Iria’s nose led them right up to the door of a place with no sign, no barker, no bouncer, no sales pitch. They pulled the door open and worn wooden stairs led down to another door: flat metal, with a slot at eye level. Iria strained to listen and heard nothing, but their nose practically pulled them forward and down the steps.
At the bottom, Iria knocked on the metal door. The cover over the eye slot slid back, and a man with a large face and an equally large voice spoke. “Whatcha want, eh mister?”
Iria held up a cloth sack and shook it so the coins inside jangled. “Looking for a game of cards and perhaps a drink.”
The slot closed, locks turned on the other side, and the bouncer opened the door wide to Iria. “Money’s always welcome ‘round here,” he said, and he nodded in the direction of the interior. Iria stepped in, their eyes adjusting to the darkness. Perhaps twenty four-top tables sat in tidy diagonal rows around the room. Most had two or three people at them, their faces and hands illuminated by overhead lamps hanging from chains.
Iria looked to the bouncer and then back to the room. “Any particular system for choosing a table?”
The bouncer gestured with a thumb. “Walk up and ask.”
Iria hmphed. “Anyone in particular you know is friendly to playing with strangers?”

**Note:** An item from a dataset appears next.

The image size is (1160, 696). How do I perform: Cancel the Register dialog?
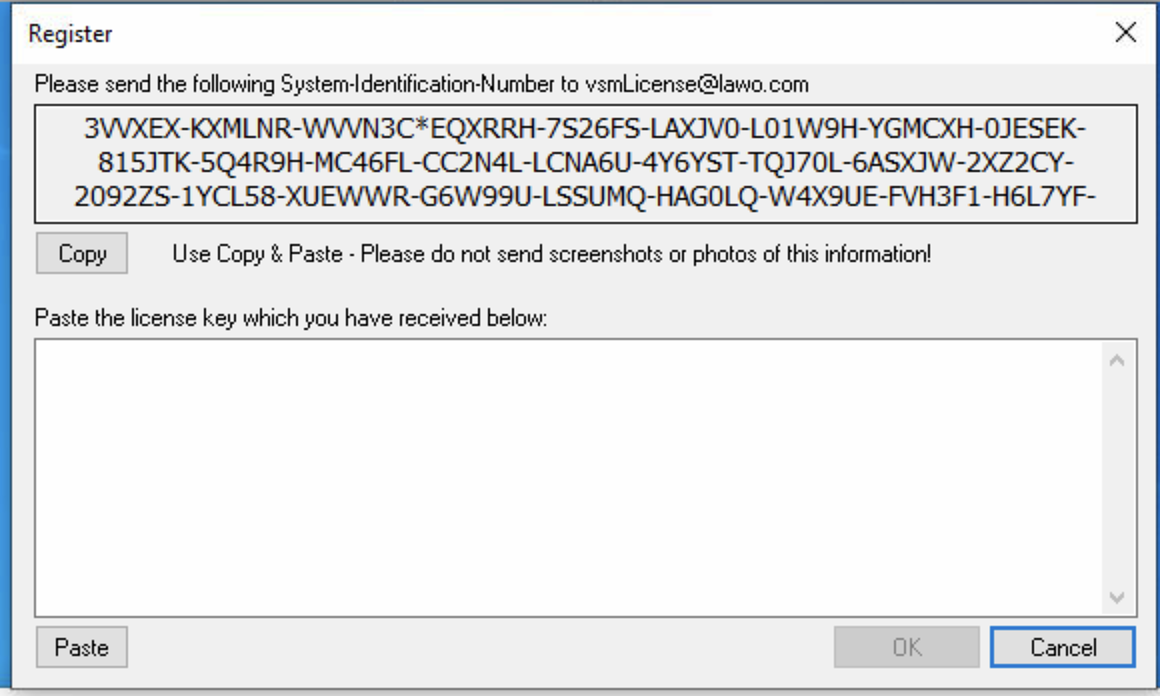[1062, 647]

The bouncer chuckled and lifted one shoulder in a shrug. “Sure. Last table in the back left corner. Always an empty chair at that one.”
Iria didn’t love the sound of that, but they nodded their thanks and started making their way across the room. Occasional murmurs of bets, antes, calls, drifted up as they walked past, but otherwise this was the opposite of the environment outside. Whereas Pacific Street had been one long shouting match trying to get people to buy something, this room practically hummed with the silent tension of a few dozen people trying with all their acumen to hang onto the money in front of them.
In the back corner, Iria approached a table where two gentlemen sat alone, wrapping up a hand. They both wore obviously expensive suits: one in a long, dark frock coat over a vest and a white shirt with a high collar, the other in a shorter morning coat with its narrower lapels and rounded hem. Both wore black bow ties and both had short hair and a mustache. The morning-coated loser threw down his cards but not without an expression of good humor. “You take me every time, it seems. I hope I won’t cause offense when I say Lady Luck has a shine for you.”
The person across from them, reaching forward to collect the pile of chips and loose money in the center of the table, grinned with sparkling eyes. “That she does, friend, that she does.”
Iria cleared their throat while standing a few feet back from the table. “I heard there might be an open seat here?”
“Your next victim,” the loser said to the winner of the game before he stood. “Perhaps this is my opportunity to quench this terrible thirst.”
The winner glanced up at Iria and something positively electric shot through Iria from head to toe. The person looked like a finely dressed gentleman of the era, but something in his eyes, something in his bearing, something in his wicked grin, something about the texture and coloring of the mustache, gave Iria pause. Iria thought of that old term they hadn’t heard in forever: gaydar.
“There’s always an open seat at my table,” the winner said. “Coit’s my name. Yours?”
Iria hesitated. They actually hadn’t really thought this through. Hell, they barely managed to dress the part: it had taken visits to a coin collector shop in the Haight in 1967 to scrape together enough battered 19th century pennies, nickels, and coins to add up to a couple of useful dollars, then another to a secondhand store to find a suit that might work in the 1880’s. Even then they were counting on dim lighting and the effects of alcohol to do some of the lifting for them. “Jones,” Iria said.
Lilian Hitchcock Coit smirked openly and cocked both eyebrows. “Well, Jones, good to meet you. Have a seat and let’s play some cards.”